### WHAT YOU NEED TO DO
Of the lines below, write out exactly those from the line with "You are a computer-use" through the line with "Instruction: Open the Run menu in IxChariot", both included, and skip the rest.

### SUPPLIED ENTRIES
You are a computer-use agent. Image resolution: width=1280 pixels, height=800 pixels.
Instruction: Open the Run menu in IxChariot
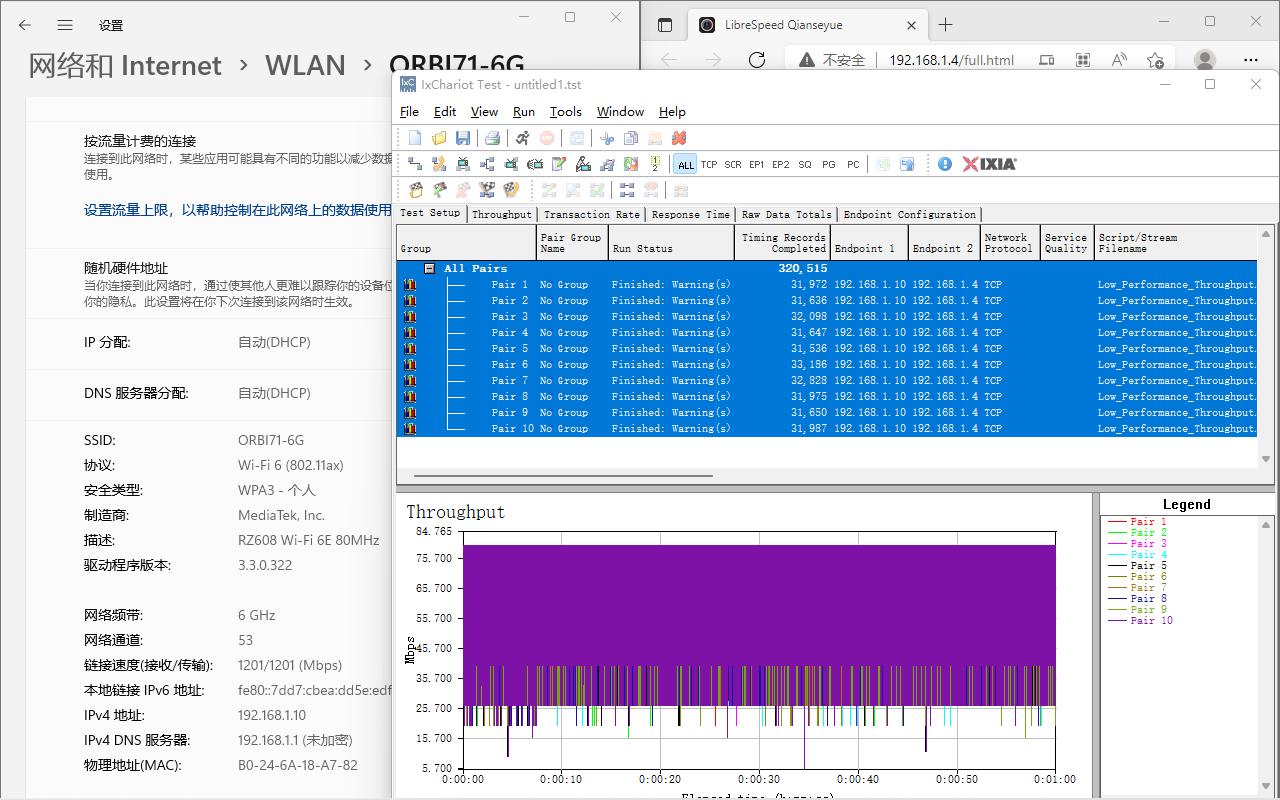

...

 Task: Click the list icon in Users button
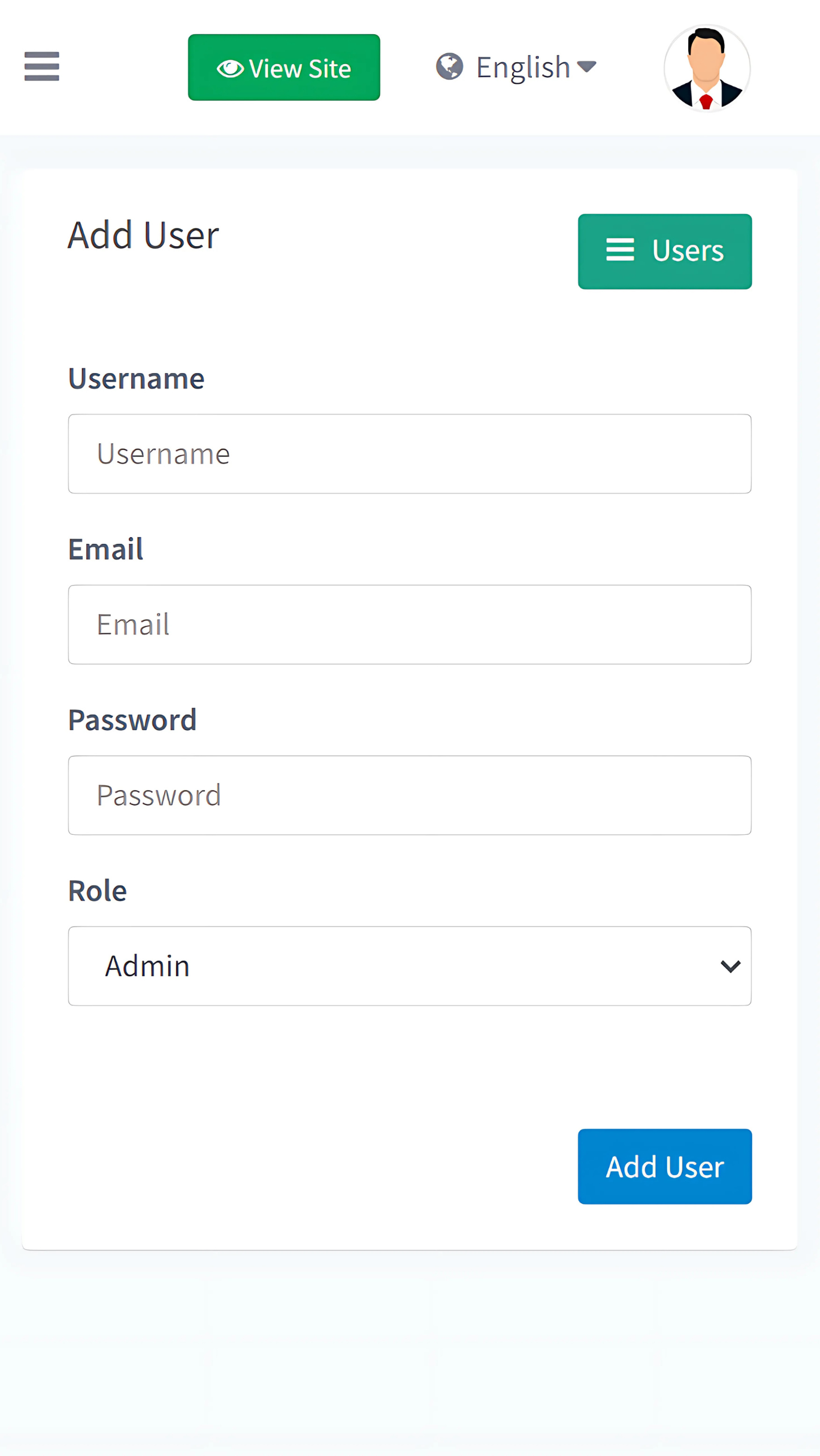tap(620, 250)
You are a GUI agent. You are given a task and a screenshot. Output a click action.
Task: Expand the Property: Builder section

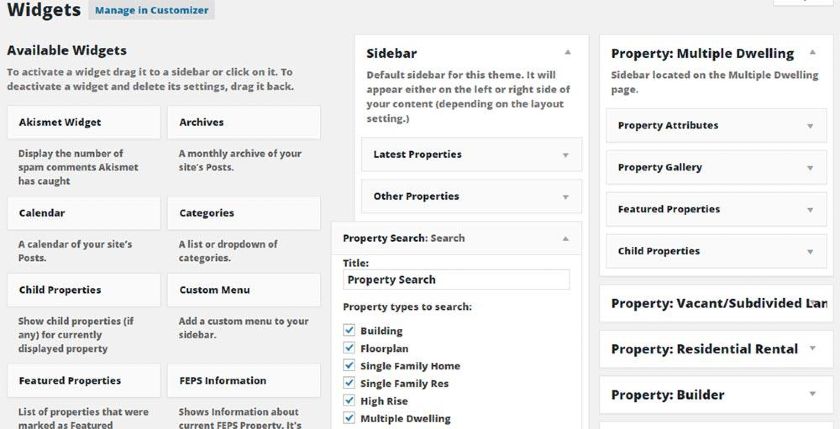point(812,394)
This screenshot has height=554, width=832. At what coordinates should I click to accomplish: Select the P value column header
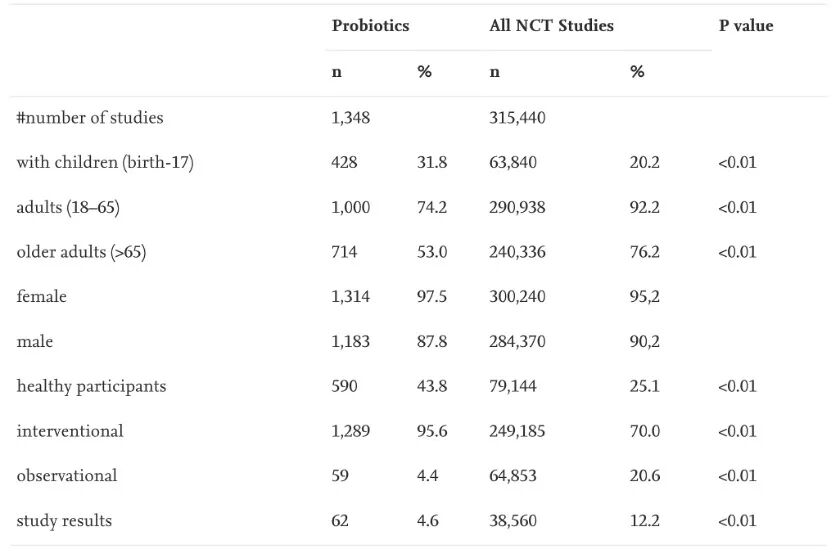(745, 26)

...

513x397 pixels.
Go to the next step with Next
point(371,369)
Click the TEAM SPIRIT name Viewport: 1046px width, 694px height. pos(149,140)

### OUTPUT FOR THIS EXERCISE
You are a computer-use agent. Image resolution: width=1280 pixels, height=800 pixels.
Instruction: Open the Run menu in IxChariot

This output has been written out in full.